The purpose of this exercise is to gain familiarity with a commonly used procedure for de novo whole genome assembly of Illumina reads using the iPlant Discovery Environment (DE). The procedure is based on a publication describing the Assemblathon project, where different methods of assembly were compared.
This procedure will include assembly of paired and unpaired Illumina reads with Soapdenovo2, followed by analysis of the assembly quality for comparison to what was accomplished in one of the Assemblathon procedures that used Soapdenovo1.

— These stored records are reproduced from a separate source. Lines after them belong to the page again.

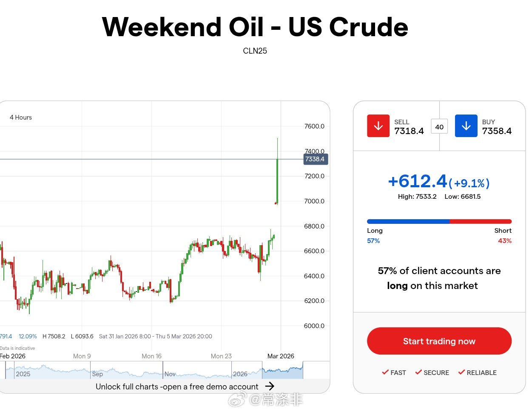Image resolution: width=532 pixels, height=412 pixels.
Task: Click the blue Long portion of sentiment bar
Action: (x=408, y=221)
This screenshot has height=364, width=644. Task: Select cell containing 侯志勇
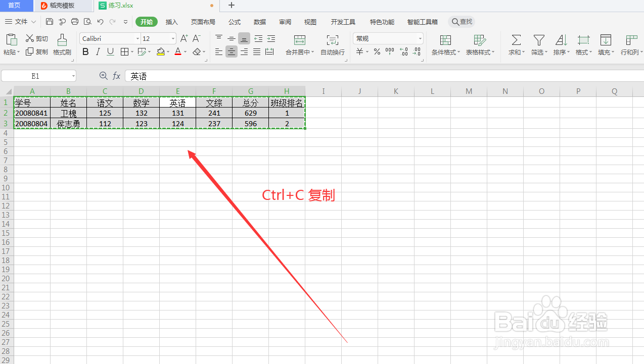pyautogui.click(x=68, y=123)
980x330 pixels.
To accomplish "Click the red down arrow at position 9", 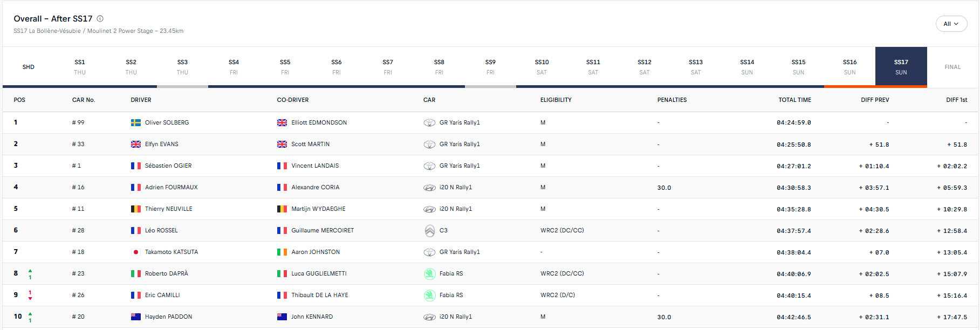I will pos(30,298).
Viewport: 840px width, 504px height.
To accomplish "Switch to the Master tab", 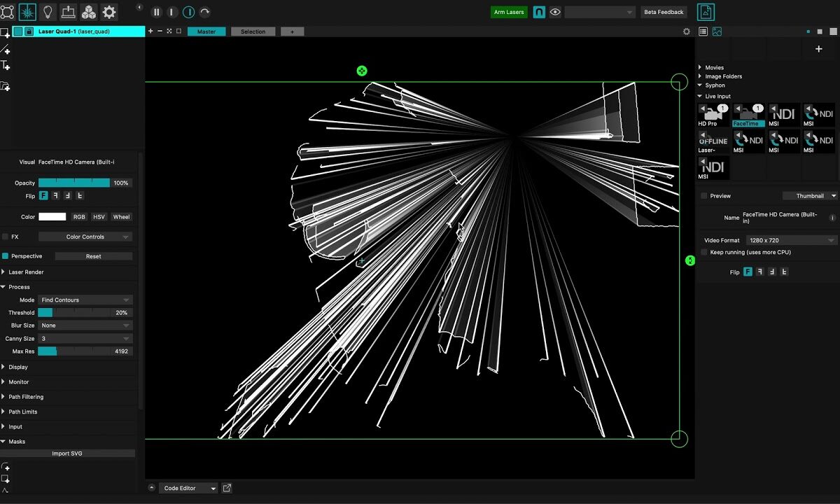I will click(207, 32).
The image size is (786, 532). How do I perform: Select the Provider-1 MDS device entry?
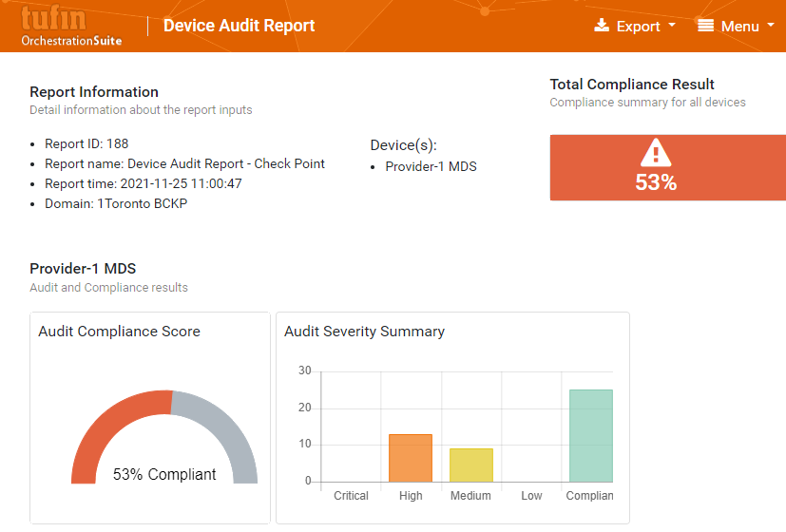(431, 166)
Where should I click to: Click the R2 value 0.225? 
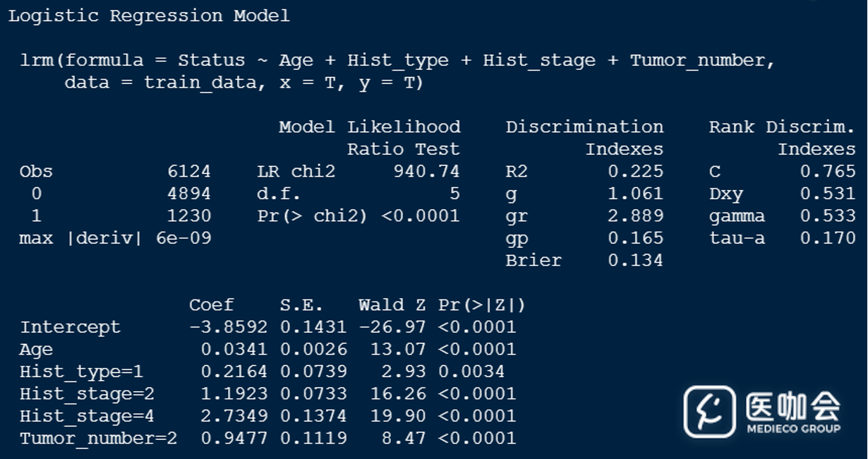point(635,172)
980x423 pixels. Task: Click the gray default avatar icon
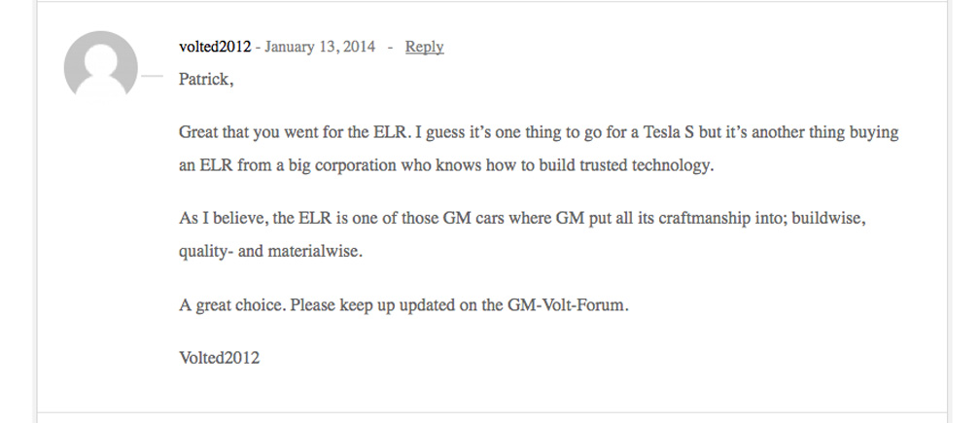[100, 68]
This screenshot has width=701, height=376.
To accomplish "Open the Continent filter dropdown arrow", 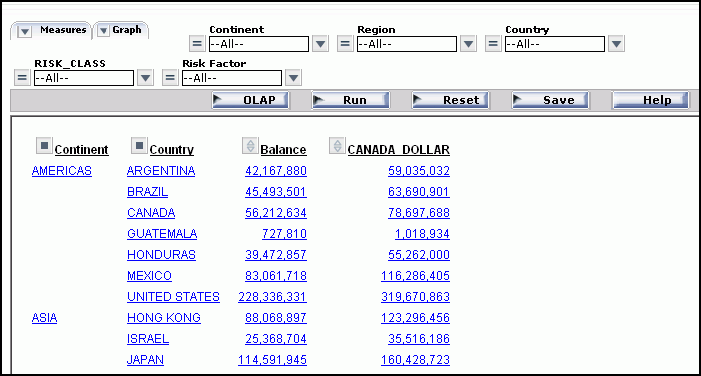I will coord(320,44).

The procedure begins with reads previously trimmed with Scythe to remove extraneous sequence, and Sickle to remove low quality reads and low quality portions of the remaining reads. After assembly with the Soapdenovo 2 App in the DE, the resulting assembly will be analyzed for basic quality statistics, and compared to a reference genome for more in depth analysis of the assembly, specifically for assembly fidelity.

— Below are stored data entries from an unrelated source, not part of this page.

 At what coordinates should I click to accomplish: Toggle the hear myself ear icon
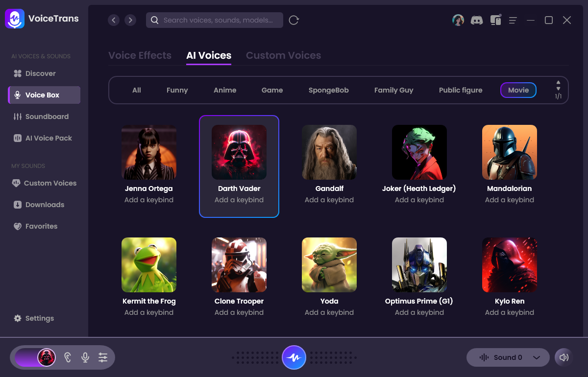68,357
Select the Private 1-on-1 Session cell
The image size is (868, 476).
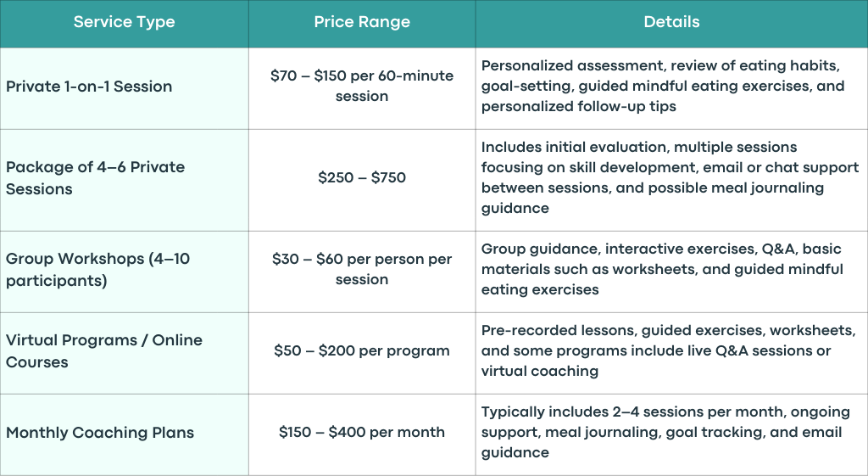click(124, 88)
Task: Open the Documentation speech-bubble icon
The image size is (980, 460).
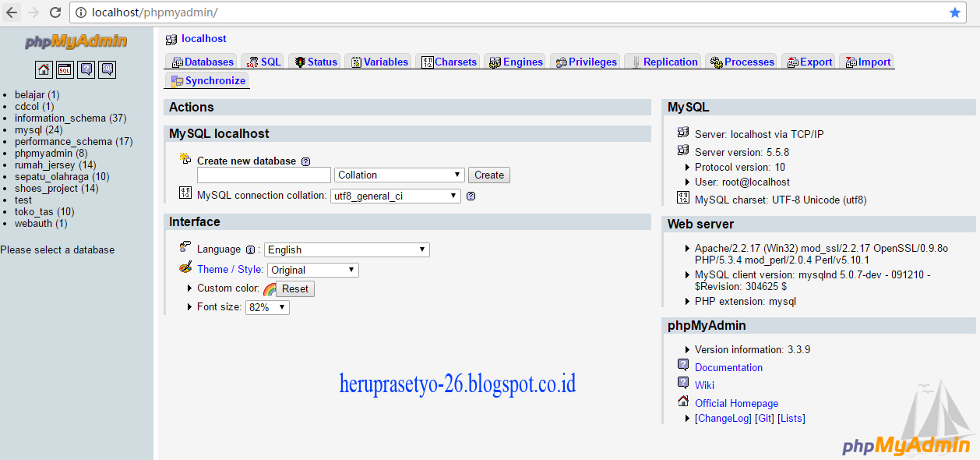Action: pyautogui.click(x=683, y=366)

The Assemblathon1 Experiment
The Assemblathon, the first one, was a competition to compare different approaches to genome assembly. For the studies, 2 different genomes were used, but primarily one was tested in the competition: an artificially created genome, the species A genome, which is approximately 12.5 mbp. Synthetic Illumina reads were generated for a diploid version of this genome, and 17 groups from different institutions tried different approaches/assemblers to assemble the genome sequence from the reads provided. Two different groups used Soapdenovo 1, a commonly used whole genome assembler for assembling Illumina sequences. For this tutorial, Soapdenovo 2 will be used for assembly of the same artificial diploid genome, but the exact procedures used to create the final assemblies entered for the Assemblathon. For the tutorial, a recommended approach will be followed in testing different kmer settings, and in this, testing the benefits of using the GapCloser program that is provided by the same group that created Soapdenovo 2.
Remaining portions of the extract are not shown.